[PATCH] [RFC] x86: work around MPX Erratum

From: Dave Hansen
Date: Mon May 02 2016 - 18:03:50 EST



From: Dave Hansen <dave.hansen@xxxxxxxxxxxxxxx>

Big core processors (Xeon/Core) are affected by an MPX erratum.
This erratum can only be triggered when a system is not using
Supervisor Mode Execution Prevention (SMEP). To work around
this, we ensure that MPX can only be used in cases where SMEP is
present in the processor and enabled.

MPX and SMEP are present together in the *vast* majority of
cases, and the kernel does not generally execute code that is
readable by userspace, so the real-world impact of this issue is
expected to be very limited.

Note that we don't have a good way to tell if we are on an
unaffected Atom processor or an affected Core/Xeon. The
solution for the moment is to just be conservative and assume
that everything is affected unless explicitly known to be
unaffected.

More details on erratum:

http://www.intel.com/content/dam/www/public/us/en/documents/specification-updates/desktop-6th-gen-core-family-spec-update.pdf

SKD046 Branch Instructions May Initialize MPX Bound Registers Incorrectly

Problem:

Depending on the current Intel MPX (Memory Protection
Extensions) configuration, execution of certain branch
instructions (near CALL, near RET, near JMP, and Jcc
instructions) without a BND prefix (F2H) initialize the MPX bound
registers.

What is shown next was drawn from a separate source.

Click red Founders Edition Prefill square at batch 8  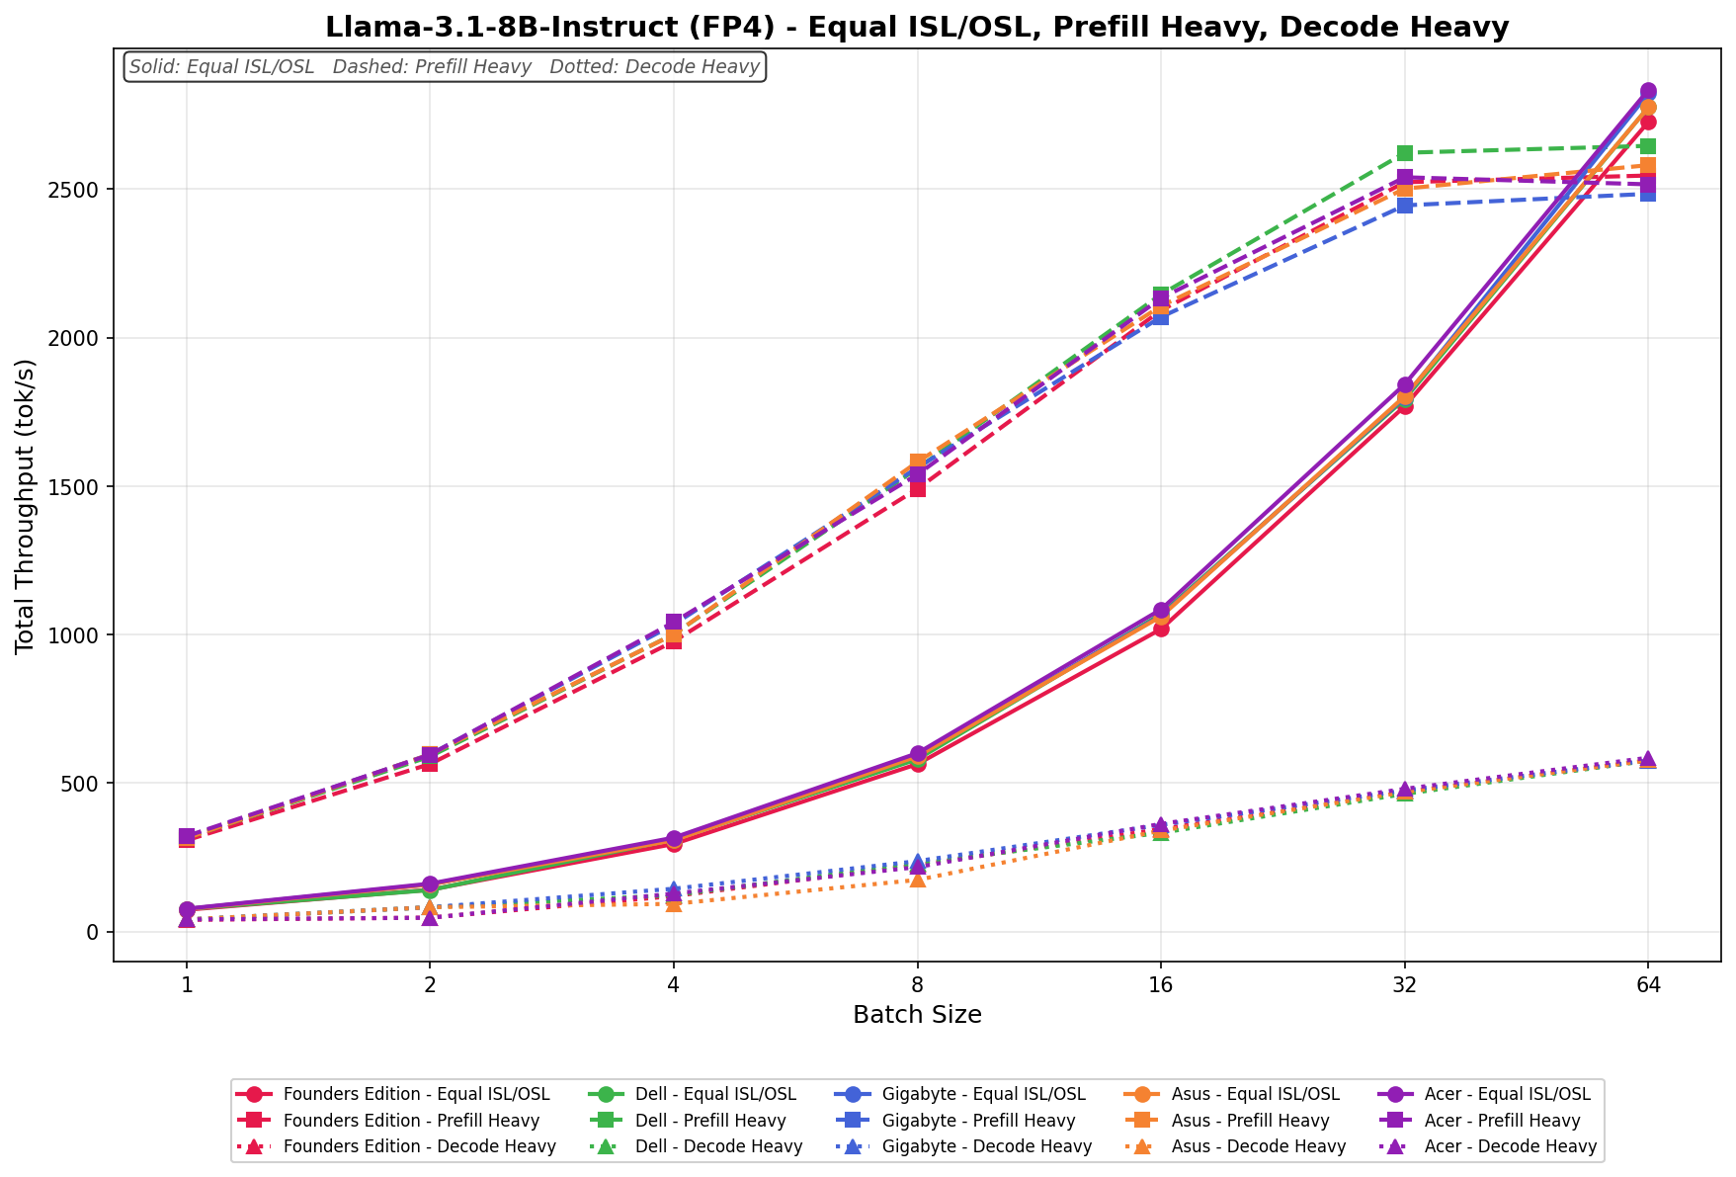tap(918, 488)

Due to this erratum, such a branch instruction that is
executed both with CPL = 3 and with CPL < 3 may not use the
correct MPX configuration register (BNDCFGU or BNDCFGS,
respectively) for determining whether to initialize the bound
registers; it may thus initialize the bound registers when it
should not, or fail to initialize them when it should.

Implication:

A branch instruction that has executed both in user mode and in
supervisor mode (from the same linear address) may cause a #BR
(bound range fault) when it should not have or may not cause a
#BR when it should have. Workaround An operating system can
avoid this erratum by setting CR4.SMEP[bit 20] to enable
supervisor-mode execution prevention (SMEP). When SMEP is
enabled, no code can be executed both with CPL = 3 and with CPL <
3.

Signed-off-by: Dave Hansen <dave.hansen@xxxxxxxxxxxxxxx>
Cc: x86 maintainers <x86@xxxxxxxxxx>
---

b/arch/x86/include/asm/bugs.h | 9 ++++--
b/arch/x86/kernel/cpu/common.c | 3 ++
b/arch/x86/kernel/cpu/intel.c | 58 +++++++++++++++++++++++++++++++++++++++++
3 files changed, 68 insertions(+), 2 deletions(-)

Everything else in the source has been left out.